L’enseignement musical doit entrer à l’université !

10/10/2017
Donner aux diplômes français le même statut qu’à ceux délivrés par nos voisins européens, tel est le propos de Françoise Tillard qui milite, ici, pour une simplification et une plus grande ouverture du système.

En France, l’enseignement avancé de la musique dépend essentiellement du ministère de la Culture et non du ministère de l’Enseignement supérieur, en décalage avec nos voisins européens. Cela freine les échanges entre étudiants et retarde la professionnalisation des jeunes diplômés.
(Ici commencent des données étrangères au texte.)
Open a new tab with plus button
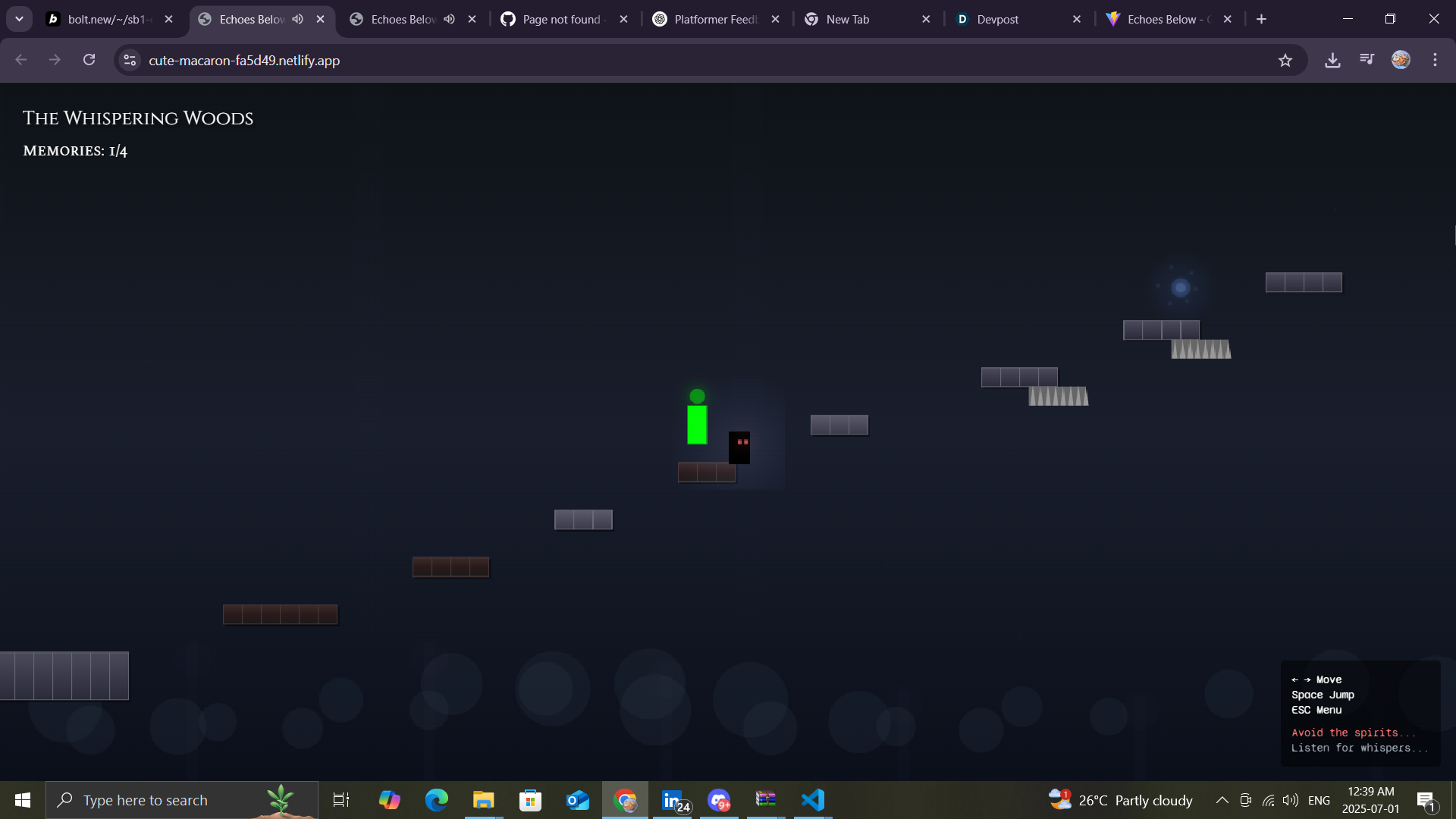pos(1261,19)
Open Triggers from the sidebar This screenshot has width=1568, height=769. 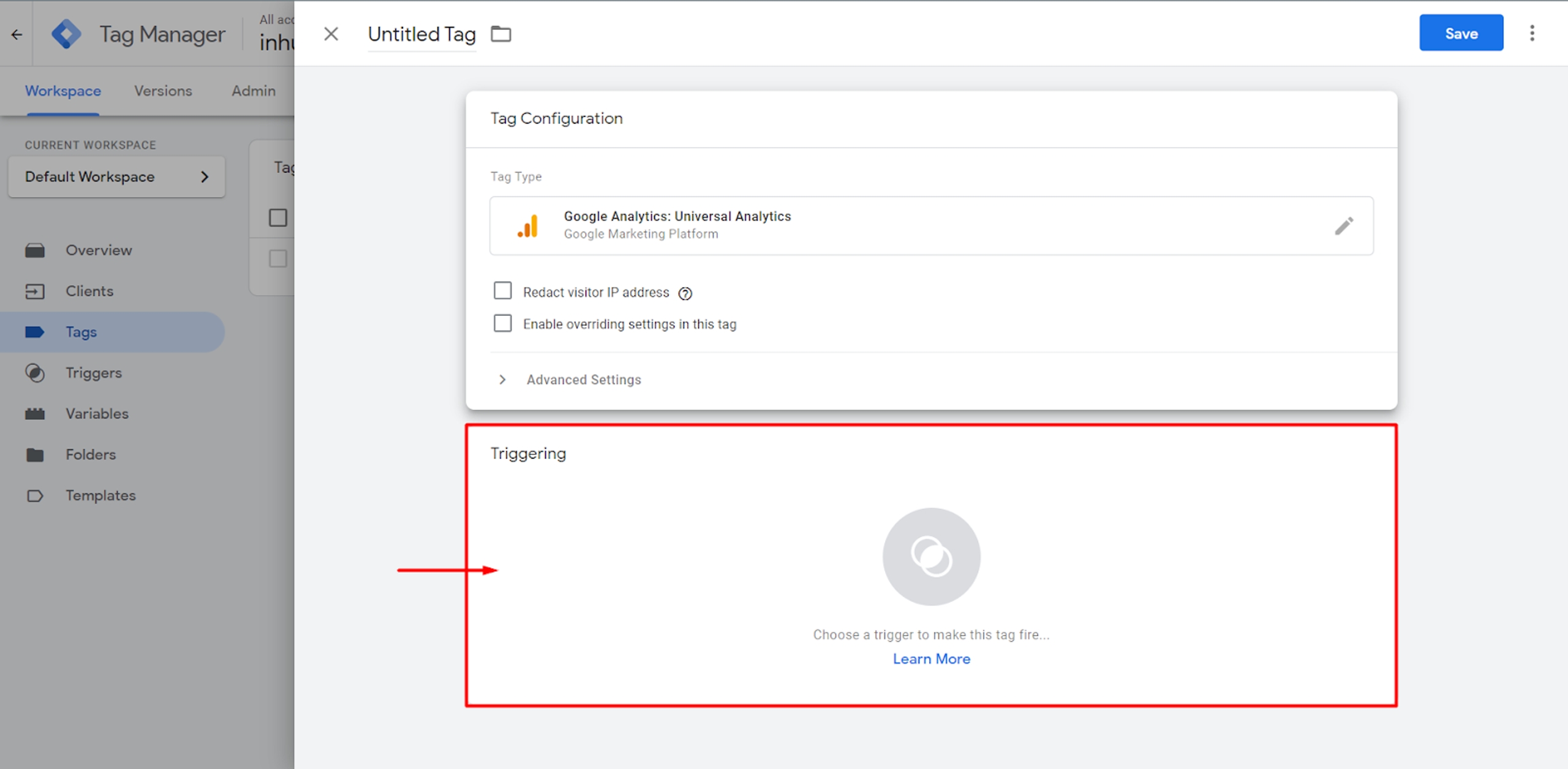coord(93,373)
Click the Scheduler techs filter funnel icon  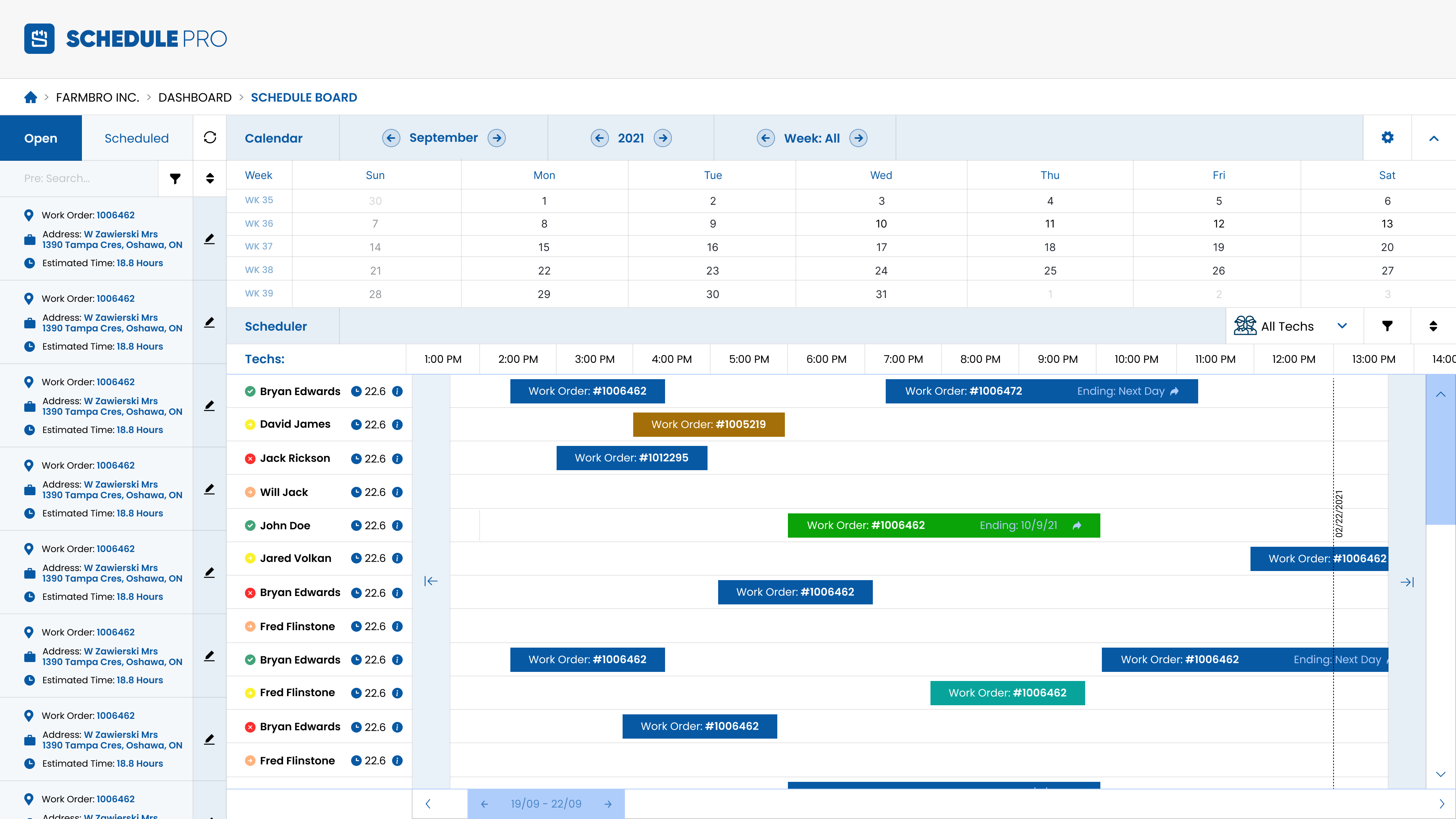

Les conservatoires et leurs diplômes

La réforme Landowski (1969) puis les lois de décentralisation (1983-1984) ont permis la création de conservatoires sur tout le territoire avec un succès qui a prouvé leur nécessité. Mais comme il dépend des collectivités territoriales, le diplôme final qu’ils délivrent ne peut dépasser le niveau du bac. C’est là que le bât blesse dramatiquement. Il n’existe en France que deux établissements d’enseignement de la musique susceptibles de décerner un master de musique, les deux conservatoires nationaux supérieurs de Paris et de Lyon, dépendant du ministère de la Culture*. Il en existe trente en Allemagne, une dizaine en Suisse, et partout, en Europe, en Amérique, en Asie… des établissements décernent également des niveaux doctorats. C’est seulement en France que la musique n’a pas un accès raisonnable aux diplômes universitaires.